Judge OKs General Growth plan with property lenders
NEW YORK (Reuters) - A judge overseeing the bankruptcy of mall operator General Growth Properties GGWPQ.PK approved a plan on Tuesday that would release 103 properties from Chapter 11 and pave the way for the company itself to focus on emerging from bankruptcy.
Judge Allan Gropper confirmed the plan between the No. 2 U.S. mall operator and creditors to extend 87 loans and $10.25 billion of property-level debt. Most of those loans are on malls, but include smaller shopping centers.
General Growth will continue to negotiate with holders of the remaining $4.7 billion of its $14.9 billion in property-backed debt included in its bankruptcy filing and negotiate with holders of its roughly $7 billion in unsecured debt. A hearing on 10 additional properties, with loans worth about $1.5 billion, is scheduled for Friday.
"This is a big step," Thomas Nolan Jr., General Growth's president and chief operating officer, told Reuters.
General Growth owns or has an interest in more than 200 malls, including Fashion Show in Las Vegas, Ala Moana Center in Hawaii, and Faneuil Hall Marketplace in Boston. It became the biggest real estate failure in U.S. history when it filed for bankruptcy protection in April after the credit crisis dried up sources of loans for maturing debt.

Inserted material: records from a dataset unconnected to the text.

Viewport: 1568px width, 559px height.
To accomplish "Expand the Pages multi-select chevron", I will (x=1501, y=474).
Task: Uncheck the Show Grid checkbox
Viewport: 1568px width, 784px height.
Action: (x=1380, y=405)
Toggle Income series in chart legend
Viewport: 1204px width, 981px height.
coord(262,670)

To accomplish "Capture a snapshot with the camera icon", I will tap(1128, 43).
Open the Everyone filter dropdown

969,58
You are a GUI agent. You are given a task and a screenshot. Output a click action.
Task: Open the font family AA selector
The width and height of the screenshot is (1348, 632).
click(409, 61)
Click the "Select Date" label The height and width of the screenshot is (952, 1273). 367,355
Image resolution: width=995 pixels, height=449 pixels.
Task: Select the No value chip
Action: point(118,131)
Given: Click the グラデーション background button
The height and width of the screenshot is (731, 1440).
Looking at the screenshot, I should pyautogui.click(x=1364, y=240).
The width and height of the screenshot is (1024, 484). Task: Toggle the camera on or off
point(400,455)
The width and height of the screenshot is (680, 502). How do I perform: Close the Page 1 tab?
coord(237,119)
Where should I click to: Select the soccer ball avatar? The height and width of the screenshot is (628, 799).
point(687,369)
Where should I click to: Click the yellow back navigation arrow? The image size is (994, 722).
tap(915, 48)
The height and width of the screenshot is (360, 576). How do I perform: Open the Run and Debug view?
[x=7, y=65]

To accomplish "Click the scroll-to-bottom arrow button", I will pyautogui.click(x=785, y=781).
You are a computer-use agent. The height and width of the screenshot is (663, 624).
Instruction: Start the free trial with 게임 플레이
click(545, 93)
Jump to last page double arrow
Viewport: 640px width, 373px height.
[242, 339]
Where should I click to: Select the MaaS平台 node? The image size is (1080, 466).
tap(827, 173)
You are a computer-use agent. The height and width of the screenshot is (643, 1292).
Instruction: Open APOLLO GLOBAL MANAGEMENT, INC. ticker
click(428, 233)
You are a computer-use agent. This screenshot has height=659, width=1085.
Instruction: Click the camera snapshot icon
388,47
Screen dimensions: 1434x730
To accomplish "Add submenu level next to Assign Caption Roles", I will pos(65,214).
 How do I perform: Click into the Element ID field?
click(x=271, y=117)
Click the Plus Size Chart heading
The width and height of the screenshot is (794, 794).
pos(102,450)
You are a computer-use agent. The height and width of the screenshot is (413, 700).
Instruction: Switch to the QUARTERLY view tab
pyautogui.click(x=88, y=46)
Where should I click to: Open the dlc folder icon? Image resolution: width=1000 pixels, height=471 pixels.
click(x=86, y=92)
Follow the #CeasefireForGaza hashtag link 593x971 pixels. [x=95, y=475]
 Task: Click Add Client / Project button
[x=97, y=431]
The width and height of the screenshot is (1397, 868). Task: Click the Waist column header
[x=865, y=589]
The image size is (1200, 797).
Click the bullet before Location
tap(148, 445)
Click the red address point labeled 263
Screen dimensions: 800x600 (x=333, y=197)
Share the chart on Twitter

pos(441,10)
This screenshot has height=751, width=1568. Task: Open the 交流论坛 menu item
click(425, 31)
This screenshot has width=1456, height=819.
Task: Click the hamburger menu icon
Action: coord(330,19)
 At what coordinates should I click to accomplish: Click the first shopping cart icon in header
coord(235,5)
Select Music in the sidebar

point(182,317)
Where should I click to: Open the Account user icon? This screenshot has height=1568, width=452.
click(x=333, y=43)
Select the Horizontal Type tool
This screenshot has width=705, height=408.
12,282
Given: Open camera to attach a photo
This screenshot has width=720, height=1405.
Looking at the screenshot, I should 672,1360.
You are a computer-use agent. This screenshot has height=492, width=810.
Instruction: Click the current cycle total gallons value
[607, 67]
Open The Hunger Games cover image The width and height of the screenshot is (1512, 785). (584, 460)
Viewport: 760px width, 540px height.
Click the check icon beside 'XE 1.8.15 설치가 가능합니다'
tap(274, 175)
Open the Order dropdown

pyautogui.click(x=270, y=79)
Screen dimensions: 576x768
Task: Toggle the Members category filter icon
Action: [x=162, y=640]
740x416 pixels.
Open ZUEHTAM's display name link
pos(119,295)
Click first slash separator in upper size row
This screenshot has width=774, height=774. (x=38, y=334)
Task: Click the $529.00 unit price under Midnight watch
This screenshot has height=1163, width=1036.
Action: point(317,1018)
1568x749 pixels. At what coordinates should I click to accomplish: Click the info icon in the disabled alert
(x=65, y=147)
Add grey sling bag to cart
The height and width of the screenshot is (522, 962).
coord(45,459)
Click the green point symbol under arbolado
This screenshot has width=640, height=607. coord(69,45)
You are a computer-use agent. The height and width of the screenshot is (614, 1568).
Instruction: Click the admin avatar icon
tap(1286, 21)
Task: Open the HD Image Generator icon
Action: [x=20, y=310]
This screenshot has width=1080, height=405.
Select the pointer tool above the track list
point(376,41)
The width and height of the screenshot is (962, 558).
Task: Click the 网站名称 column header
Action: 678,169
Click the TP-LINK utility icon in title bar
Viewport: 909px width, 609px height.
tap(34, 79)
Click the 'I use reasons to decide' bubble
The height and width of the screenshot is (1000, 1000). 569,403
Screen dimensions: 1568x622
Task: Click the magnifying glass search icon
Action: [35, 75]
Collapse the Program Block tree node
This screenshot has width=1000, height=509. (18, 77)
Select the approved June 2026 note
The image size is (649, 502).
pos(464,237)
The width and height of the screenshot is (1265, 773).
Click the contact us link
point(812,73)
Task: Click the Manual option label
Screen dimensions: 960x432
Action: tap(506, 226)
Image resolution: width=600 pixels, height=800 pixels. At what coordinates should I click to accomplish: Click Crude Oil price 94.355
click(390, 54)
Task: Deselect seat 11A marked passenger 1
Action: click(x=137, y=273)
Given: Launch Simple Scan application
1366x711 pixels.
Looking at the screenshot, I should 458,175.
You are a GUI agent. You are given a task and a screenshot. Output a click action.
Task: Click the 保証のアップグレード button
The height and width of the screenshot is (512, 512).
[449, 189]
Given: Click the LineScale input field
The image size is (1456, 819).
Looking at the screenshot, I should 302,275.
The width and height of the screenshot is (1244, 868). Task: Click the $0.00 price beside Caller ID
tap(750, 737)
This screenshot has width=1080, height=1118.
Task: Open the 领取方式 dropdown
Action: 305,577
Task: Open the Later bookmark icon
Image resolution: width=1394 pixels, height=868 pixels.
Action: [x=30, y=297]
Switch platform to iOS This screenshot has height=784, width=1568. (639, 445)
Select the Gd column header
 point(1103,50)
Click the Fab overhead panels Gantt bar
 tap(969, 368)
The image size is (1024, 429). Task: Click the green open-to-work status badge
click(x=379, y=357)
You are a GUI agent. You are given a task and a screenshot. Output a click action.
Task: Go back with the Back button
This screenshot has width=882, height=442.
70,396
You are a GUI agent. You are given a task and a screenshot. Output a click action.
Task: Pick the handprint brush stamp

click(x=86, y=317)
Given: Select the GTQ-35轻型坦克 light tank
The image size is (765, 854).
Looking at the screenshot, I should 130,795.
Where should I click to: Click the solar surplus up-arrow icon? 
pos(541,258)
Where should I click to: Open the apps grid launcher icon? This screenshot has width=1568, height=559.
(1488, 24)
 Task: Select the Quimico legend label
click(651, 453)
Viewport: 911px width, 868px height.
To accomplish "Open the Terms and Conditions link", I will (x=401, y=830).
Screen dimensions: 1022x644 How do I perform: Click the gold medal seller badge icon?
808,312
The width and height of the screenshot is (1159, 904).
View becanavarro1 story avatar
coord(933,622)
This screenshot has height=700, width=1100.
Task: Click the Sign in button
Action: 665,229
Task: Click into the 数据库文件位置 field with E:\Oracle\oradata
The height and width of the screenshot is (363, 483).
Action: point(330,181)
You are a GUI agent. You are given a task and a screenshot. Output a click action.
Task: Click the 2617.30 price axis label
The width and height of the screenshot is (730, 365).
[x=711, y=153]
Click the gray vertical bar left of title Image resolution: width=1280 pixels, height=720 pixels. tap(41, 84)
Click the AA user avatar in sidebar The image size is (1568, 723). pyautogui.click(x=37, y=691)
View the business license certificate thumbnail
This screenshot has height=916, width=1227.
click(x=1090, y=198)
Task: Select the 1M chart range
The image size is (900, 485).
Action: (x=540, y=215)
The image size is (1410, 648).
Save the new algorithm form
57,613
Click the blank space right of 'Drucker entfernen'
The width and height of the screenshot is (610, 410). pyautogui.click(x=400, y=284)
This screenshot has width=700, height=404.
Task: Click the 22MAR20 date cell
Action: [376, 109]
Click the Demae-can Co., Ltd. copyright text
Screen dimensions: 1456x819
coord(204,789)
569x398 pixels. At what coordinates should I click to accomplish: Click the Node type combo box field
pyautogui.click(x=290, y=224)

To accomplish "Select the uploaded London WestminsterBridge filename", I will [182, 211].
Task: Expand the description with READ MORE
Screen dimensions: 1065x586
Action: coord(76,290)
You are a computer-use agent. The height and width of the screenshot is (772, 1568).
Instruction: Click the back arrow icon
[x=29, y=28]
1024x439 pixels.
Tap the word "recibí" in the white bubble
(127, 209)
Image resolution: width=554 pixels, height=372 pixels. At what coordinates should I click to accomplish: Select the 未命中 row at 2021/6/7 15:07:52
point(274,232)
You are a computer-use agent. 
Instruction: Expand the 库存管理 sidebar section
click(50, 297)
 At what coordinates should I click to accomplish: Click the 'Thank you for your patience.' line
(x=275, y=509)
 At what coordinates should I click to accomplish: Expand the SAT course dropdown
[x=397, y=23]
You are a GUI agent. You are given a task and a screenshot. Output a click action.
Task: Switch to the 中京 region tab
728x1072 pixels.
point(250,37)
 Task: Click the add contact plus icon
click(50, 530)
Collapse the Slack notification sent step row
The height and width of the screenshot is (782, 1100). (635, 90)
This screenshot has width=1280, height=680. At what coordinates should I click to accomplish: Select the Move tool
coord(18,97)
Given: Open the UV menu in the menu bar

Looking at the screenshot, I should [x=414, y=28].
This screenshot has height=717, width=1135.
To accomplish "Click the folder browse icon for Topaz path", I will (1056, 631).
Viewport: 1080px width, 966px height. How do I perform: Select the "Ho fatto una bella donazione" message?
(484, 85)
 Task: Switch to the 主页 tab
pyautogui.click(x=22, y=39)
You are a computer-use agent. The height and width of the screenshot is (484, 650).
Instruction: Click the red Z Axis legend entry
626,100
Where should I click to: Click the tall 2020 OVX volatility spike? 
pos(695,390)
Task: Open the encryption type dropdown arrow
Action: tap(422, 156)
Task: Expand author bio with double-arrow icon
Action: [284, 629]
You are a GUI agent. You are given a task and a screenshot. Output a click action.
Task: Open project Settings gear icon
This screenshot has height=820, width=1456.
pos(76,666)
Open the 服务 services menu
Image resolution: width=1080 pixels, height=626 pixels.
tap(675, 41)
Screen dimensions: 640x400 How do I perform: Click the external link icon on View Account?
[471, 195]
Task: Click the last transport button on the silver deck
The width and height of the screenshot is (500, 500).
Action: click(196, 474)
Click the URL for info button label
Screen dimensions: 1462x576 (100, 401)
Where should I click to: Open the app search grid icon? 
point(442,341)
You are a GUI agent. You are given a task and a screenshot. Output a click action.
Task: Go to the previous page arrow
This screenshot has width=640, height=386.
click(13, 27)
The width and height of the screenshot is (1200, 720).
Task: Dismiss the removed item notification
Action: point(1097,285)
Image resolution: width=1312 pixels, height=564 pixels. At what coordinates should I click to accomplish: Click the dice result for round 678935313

With the loan changes and pending emergence of the entities from bankruptcy, General Growth will be able to focus on reducing its balance sheet, which would include raising more capital, Nolan said. That could include converting corporate level debt into equity, he said. The company still hopes to emerge from bankruptcy as a publicly traded company, he said.
Under the new loan agreements, lenders agreed to hold the current interest rate on all the loans except one, which will be cut by 0.75 percentage points. Lenders also agreed to extend the maturity date of loans to a weighted average of five years.
In exchange, General Growth agreed to repay the loans in full. It also agreed to pay, among other things, any unpaid amortization of principle, restructuring fees, special servicing fees, all uncontested pre-bankruptcy claims, as well as some of the creditor's legal fees.
The deal also calls for General Growth to increase reserves and impose tighter restrictions on possible future bankruptcy.
General Growth also will pay down $150 million of the $1.5 billion loan on Ala Moana, when the company emerges from bankruptcy.
The plan for the 87 loans will cost General Growth over $400 million, said Anup Sathy, attorney with Kirkland & Ellis LLP, which represents Chicago-based General Growth.
Lenders that have tentatively approved the deal include 11 special servicers who oversee troubled loans underlying commercial mortgage-backed securities (CMBS), three insurance companies and two banks, including JPMorgan Chase & Co (JPM.N) Sathy said.
Attorney Michael Stamer of Akin Gump Strauss Hauer & Feld, which represents the unsecured creditors, said this was creating real value for them.
Unsecured creditors traditionally in bankruptcy end up owning all or a large part of the company when it emerges from bankruptcy by exchanging debt for equity.
General Growth has the exclusive right to come up with its own reorganization plan through late February.
Last month, Simon Property Group (SPG.N), the No. 1 U.S. mall owner, said it had hired investment adviser Lazard Ltd to help explore a possible bid for all or part of General Growth.
Brookfield Asset Management Inc (BAMa.TO), the large Canadian investor with stakes in property, renewable power and infrastructure worldwide, said it has become a "meaningful creditor" of General Growth
Shares of General Growth closed down 97 cents, or 9 percent, at $9.83 on Tuesday. Earlier in the day, hedge fund manager Eric Hovde, who oversees about $1 billion of financial and real estate investments, said he was shorting General Growth.
The case is In re: General Growth Properties Inc, U.S. Bankruptcy Court, Southern District of New York, No. 09-11977.